§ **WHAT THE TASK REQUIRES**:
Retype, exactly and only, each line from the one containing "596x480 pixels." to the end of the records below.

§ **Dataset entries**:

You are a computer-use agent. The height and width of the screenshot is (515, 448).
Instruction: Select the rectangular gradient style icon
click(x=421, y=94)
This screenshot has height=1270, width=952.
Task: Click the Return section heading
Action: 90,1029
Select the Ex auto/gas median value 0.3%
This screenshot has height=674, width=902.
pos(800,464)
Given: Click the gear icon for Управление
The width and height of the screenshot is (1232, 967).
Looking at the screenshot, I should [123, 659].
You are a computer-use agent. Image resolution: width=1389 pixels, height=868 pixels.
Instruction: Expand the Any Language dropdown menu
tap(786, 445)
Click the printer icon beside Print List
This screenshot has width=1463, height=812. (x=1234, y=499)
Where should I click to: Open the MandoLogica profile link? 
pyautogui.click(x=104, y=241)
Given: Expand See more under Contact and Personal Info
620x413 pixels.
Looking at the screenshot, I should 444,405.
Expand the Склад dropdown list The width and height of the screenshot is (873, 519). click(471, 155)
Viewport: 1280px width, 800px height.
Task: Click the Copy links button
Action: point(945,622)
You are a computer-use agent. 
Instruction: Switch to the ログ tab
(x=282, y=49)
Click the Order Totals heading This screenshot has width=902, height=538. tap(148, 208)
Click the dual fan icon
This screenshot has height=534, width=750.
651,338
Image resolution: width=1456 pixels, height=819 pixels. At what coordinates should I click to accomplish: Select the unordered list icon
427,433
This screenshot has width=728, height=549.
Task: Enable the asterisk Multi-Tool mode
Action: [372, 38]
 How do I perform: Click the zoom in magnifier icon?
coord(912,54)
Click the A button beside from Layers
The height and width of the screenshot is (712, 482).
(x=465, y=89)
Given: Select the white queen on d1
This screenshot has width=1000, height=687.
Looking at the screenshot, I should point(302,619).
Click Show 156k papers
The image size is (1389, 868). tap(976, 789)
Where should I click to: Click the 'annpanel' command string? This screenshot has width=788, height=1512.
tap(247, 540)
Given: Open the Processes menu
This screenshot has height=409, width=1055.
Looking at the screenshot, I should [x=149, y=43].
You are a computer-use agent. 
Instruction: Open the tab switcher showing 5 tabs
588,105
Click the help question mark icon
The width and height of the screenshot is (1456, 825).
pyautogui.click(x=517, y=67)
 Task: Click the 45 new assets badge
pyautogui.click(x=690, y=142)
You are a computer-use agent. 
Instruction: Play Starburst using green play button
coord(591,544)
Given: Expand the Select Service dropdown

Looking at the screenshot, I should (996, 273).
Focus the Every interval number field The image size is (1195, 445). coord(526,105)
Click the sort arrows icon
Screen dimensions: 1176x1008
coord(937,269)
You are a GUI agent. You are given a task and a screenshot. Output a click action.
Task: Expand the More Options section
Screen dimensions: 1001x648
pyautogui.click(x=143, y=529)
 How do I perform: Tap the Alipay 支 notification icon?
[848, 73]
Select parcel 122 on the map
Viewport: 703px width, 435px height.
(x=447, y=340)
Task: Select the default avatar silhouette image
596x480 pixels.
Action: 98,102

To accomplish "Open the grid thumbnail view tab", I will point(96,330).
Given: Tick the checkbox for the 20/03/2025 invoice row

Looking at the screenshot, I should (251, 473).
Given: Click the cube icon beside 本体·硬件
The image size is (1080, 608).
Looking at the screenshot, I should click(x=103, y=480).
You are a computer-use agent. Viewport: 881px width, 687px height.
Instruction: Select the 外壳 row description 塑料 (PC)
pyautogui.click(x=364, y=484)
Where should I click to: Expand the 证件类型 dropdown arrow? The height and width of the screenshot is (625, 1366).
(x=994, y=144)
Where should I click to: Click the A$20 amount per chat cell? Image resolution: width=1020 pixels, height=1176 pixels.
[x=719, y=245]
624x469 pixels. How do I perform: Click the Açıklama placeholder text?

§ **EXPECTED OUTPUT**:
596x480 pixels.
Action: 98,102

To accomplish "Open the grid thumbnail view tab", I will point(96,330).
Given: Tick the checkbox for the 20/03/2025 invoice row

Looking at the screenshot, I should (251, 473).
Given: Click the cube icon beside 本体·硬件
The image size is (1080, 608).
Looking at the screenshot, I should click(x=103, y=480).
You are a computer-use agent. Viewport: 881px width, 687px height.
Instruction: Select the 外壳 row description 塑料 (PC)
pyautogui.click(x=364, y=484)
Where should I click to: Expand the 证件类型 dropdown arrow? The height and width of the screenshot is (625, 1366).
(x=994, y=144)
Where should I click to: Click the A$20 amount per chat cell? Image resolution: width=1020 pixels, height=1176 pixels.
[x=719, y=245]
624x469 pixels. How do I perform: Click the Açıklama placeholder text?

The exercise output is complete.